Gracilaria waste biomass (sampah rumput laut) as a bioresource for selenium biosorption
Roberts, DA, Paul, NA, Dworjanyn, SA, Hu, Y, Bird, MI & de Nys, R 2015, 'Gracilaria waste biomass (sampah rumput laut) as a bioresource for selenium biosorption', Journal of Applied Phycology , vol. 27, no. 1, pp. 611-620.
Published version available from:
Iron-based sorbents (IBS) are a promising tool for the removal of toxic metalloids, in particular, selenium (Se), from mining waste water. However, a barrier to the application of IBS is the absence of a sustainable and cost-effective substrate for their production.
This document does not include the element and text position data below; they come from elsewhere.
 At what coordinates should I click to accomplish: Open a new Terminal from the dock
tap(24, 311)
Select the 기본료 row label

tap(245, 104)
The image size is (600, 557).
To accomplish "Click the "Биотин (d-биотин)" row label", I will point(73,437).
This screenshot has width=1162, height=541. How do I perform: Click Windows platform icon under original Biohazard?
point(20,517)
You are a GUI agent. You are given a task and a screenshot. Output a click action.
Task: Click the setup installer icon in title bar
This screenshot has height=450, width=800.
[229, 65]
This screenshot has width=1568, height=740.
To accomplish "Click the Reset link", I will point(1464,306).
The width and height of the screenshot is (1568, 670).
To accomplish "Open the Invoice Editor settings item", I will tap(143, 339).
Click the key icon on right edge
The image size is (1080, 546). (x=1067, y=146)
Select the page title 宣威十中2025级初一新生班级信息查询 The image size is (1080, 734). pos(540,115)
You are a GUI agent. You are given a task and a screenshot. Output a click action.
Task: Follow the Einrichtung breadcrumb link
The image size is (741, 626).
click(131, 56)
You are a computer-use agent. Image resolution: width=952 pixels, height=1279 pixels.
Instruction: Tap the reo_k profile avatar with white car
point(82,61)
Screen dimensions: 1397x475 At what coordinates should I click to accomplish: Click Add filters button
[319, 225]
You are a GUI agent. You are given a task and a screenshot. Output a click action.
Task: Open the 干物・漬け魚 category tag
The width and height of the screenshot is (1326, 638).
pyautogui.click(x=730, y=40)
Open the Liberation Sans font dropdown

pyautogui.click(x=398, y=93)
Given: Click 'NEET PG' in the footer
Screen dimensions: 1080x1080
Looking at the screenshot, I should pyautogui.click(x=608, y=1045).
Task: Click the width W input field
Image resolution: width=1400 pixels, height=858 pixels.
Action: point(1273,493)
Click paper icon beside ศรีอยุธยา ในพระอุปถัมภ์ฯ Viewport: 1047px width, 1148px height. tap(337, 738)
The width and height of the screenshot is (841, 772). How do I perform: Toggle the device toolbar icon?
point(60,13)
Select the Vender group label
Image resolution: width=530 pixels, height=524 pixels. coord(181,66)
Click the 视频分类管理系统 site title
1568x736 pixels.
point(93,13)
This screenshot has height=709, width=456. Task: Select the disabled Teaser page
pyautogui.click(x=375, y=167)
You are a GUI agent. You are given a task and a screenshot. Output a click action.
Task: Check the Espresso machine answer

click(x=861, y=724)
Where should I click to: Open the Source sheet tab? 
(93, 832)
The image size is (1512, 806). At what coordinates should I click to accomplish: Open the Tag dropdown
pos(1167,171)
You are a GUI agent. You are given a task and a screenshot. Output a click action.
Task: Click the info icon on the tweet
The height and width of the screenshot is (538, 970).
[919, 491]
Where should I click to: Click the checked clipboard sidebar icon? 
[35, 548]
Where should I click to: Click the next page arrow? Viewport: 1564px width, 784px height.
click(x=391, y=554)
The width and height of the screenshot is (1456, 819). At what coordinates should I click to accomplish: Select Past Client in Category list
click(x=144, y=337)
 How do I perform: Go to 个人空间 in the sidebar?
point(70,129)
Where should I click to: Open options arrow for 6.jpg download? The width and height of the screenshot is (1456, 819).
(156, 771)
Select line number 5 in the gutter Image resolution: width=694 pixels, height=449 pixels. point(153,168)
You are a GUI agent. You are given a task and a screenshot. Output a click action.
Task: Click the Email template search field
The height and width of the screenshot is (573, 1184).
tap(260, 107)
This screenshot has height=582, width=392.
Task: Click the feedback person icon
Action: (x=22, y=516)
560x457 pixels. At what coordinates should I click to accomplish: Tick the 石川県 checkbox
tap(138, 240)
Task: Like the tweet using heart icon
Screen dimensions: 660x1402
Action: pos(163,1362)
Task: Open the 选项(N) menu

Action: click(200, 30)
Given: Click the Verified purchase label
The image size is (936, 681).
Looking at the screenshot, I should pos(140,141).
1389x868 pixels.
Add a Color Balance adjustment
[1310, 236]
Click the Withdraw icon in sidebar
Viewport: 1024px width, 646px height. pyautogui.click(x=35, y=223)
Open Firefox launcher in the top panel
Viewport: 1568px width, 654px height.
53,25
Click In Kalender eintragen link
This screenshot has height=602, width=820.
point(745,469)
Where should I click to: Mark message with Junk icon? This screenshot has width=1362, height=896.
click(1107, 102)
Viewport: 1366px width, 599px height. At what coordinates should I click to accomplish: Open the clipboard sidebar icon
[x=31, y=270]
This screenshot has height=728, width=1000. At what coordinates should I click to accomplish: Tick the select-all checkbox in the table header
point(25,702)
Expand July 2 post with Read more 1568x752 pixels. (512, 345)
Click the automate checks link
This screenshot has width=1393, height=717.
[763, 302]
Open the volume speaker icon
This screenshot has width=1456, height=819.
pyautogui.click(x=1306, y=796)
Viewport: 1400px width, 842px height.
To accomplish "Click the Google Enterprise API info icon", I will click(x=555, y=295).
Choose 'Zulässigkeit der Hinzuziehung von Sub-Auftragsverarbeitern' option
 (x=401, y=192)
We demonstrate that IBS can be produced from the waste biomass that remains after the commercial extraction of agar from farmed seaweed (Gracilaria; Rhodophyta). The biosorbent is most effective when the waste Gracilariabiomass is treated with a ferric solution, then converted to biochar through slow pyrolysis. The resulting IBS is capable of binding both selenite (SeIV) and selenate (SeVI) from waste water. The rate of selenate (SeVI) biosorption, the predominant and most intractable form of Se in industrial waste water, is minimally affected by temperature. Similarly, the capacity of the biosorbent for Se (qmax) is unaffected by pH. The q max values for the optimised biosorbent range from 2.60 to 2.72 mg SeVI g−1 biochar between pH 2.5 and 8.0. Gracilaria waste is a sustainable substrate for IBS production and can be used to treat a costly waste problem. The use of Gracilaria waste as a substrate for waste water treatment could simultaneously improve the sustainability and profitability of seaweed farming by valorizing a low-value waste stream.